Return every record below exactly as written, omitting any pictures.
Material provided section start
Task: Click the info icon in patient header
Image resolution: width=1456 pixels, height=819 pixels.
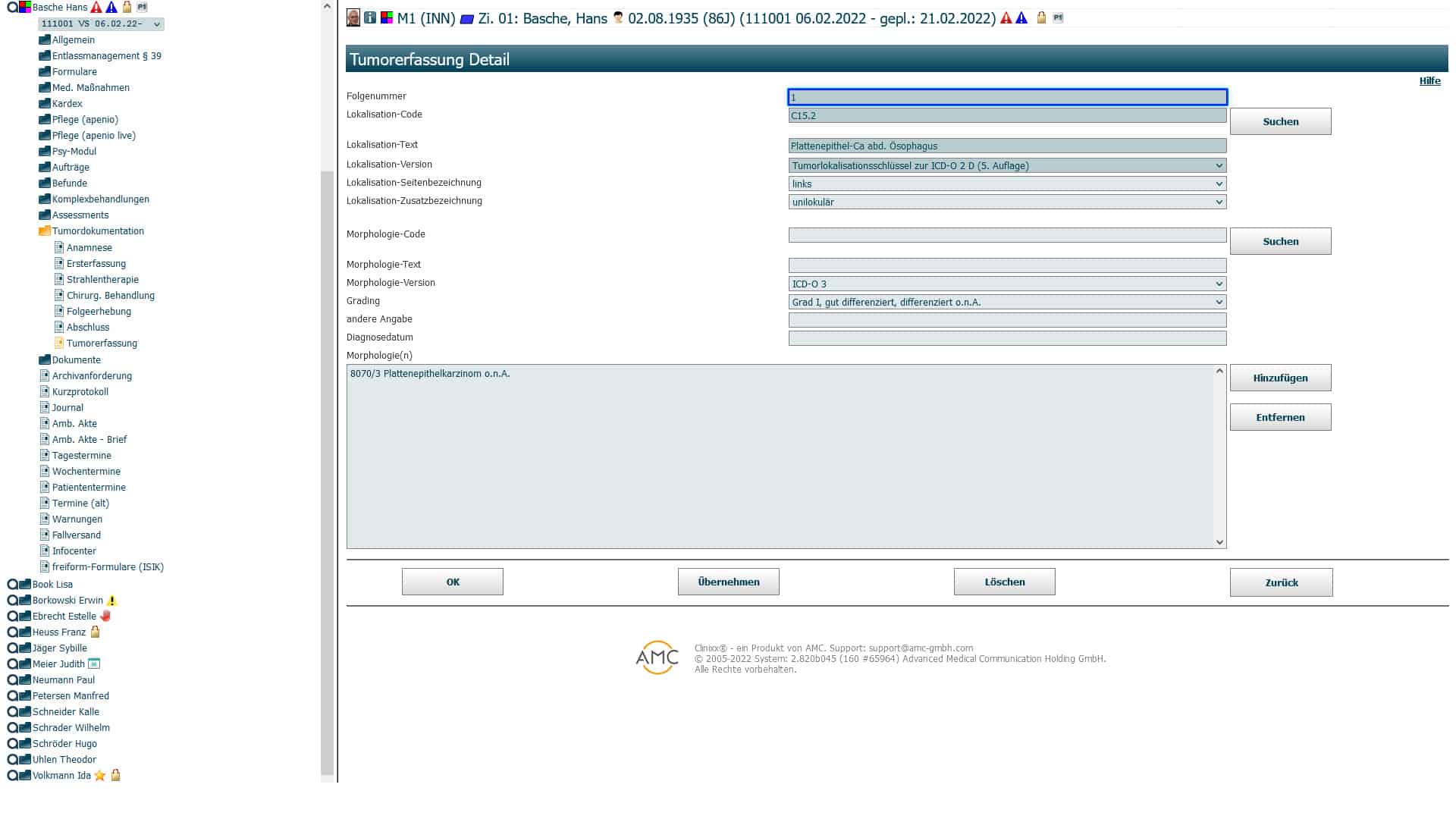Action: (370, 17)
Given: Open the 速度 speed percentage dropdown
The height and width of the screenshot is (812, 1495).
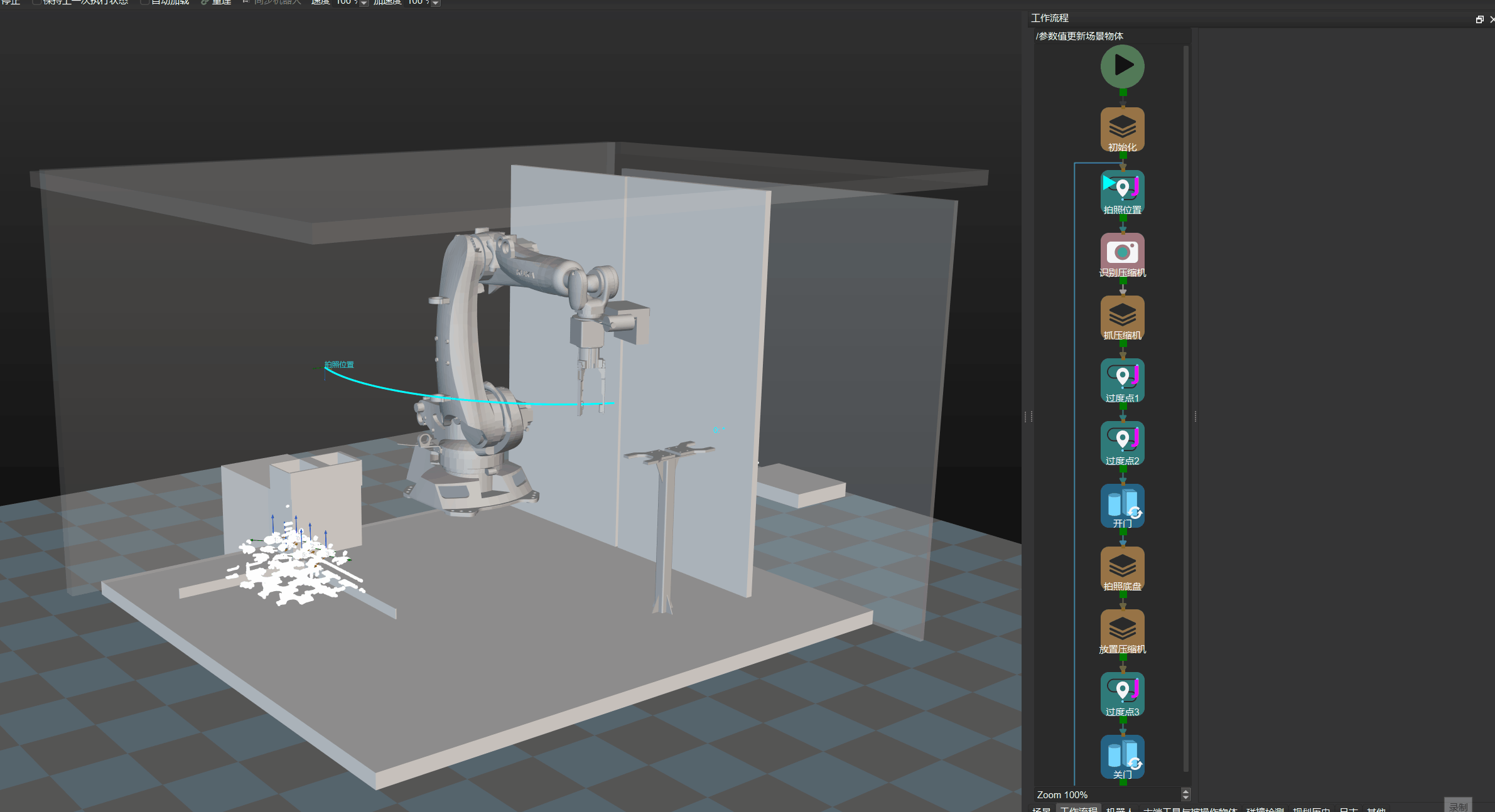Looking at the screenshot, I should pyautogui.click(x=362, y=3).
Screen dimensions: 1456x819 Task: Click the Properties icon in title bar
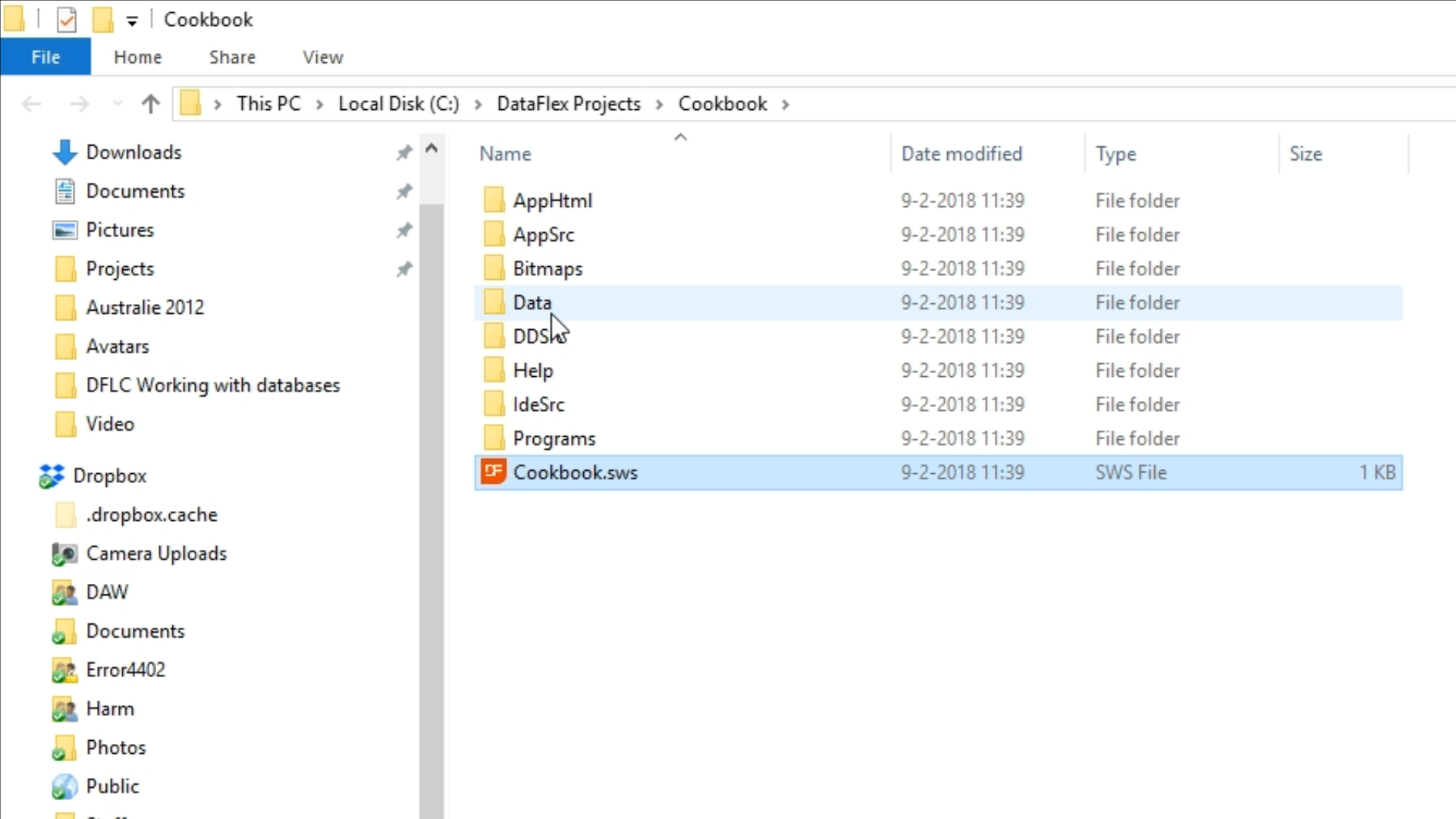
Material provided section end
## Your solution:
Task: Click the info icon in patient header
Image resolution: width=1456 pixels, height=819 pixels.
Action: (370, 17)
Given: Open the 速度 speed percentage dropdown
The height and width of the screenshot is (812, 1495).
Looking at the screenshot, I should pyautogui.click(x=362, y=3).
Screen dimensions: 1456x819 Task: Click the Properties icon in title bar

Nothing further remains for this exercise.